- Directed by: Joan Carr-Wiggin
- Written by: Joan Carr-Wggin
- Starring: Anna Chancellor John Hannah
- Cinematography: Bruce Worrall
- Release date: 17 February 2017;
- Running time: 1h 46min
- Country: Canada
- Language: English

= Love of My Life (2017 film) =

Love of My Life is a 2017 Canadian comedy film directed by Joan Carr-Wiggin.

== Cast ==
- Anna Chancellor as Grace
- John Hannah as Richard
- Hermione Norris as Tamara
- James Fleet as Tom
- Katie Boland as Zoe
- Hannah Anderson as Kaitlyn
- Scott Cavalheiro as Will

== Reception ==
On Rotten Tomatoes, the film has an approval rating of 17% based on 6 reviews, with an average rating of 3.30/10.

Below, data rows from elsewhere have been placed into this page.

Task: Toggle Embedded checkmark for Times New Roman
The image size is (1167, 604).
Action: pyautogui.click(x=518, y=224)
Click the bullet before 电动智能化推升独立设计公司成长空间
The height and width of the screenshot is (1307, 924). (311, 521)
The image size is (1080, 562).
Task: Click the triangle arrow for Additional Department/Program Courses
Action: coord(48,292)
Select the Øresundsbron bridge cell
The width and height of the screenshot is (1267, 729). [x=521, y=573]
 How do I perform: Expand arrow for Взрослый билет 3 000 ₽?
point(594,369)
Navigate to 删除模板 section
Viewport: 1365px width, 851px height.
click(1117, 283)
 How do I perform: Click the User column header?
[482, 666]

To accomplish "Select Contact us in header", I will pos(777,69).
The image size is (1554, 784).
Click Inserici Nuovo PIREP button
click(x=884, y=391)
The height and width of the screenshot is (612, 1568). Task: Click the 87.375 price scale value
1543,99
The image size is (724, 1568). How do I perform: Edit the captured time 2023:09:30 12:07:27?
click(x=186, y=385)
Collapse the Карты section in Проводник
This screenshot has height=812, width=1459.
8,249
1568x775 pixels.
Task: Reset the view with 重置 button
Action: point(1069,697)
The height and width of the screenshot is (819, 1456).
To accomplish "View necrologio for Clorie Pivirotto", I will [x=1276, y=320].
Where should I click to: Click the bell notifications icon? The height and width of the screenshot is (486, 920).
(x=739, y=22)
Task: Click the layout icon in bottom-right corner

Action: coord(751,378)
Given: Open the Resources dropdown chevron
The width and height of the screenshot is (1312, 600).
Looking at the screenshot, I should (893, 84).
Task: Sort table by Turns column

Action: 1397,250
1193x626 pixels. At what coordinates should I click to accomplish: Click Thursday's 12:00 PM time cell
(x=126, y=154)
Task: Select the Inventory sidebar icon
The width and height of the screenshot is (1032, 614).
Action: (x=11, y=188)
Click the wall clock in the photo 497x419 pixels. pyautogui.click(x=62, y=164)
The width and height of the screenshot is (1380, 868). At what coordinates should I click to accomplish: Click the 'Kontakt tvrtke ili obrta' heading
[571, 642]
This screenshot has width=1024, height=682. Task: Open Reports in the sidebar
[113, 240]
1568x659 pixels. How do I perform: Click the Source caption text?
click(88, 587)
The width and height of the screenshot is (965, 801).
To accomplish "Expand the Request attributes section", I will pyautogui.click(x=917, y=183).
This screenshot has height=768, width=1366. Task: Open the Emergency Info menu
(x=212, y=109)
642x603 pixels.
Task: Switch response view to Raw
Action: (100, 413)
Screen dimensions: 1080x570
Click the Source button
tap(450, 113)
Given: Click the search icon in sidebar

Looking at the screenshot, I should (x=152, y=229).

Simran Hans of The Observer gave the film 1/5 stars, writing: "Unfortunately, even Chancellor, so brilliant and sharp as Lix Storm in BBC2's newsroom drama The Hour, can't save this undignified affair, gritting her teeth through writer-director Carr-Wiggin's cringeworthy script." Kevin Maher of The Times also gave the film 1/5 stars, calling it "a baffling, breathtakingly inept rom-com that plays like a horrifying cross-fertilisation of Richard Curtis comedies with Robin Askwith sex films." Mike McCahill of The Guardian gave the film 2/5 stars, writing: "The actors strive to give it spark and emotional amplitude, but the script barely seems to understand how humans exist hour-by-hour, let alone in moments of mortal crisis."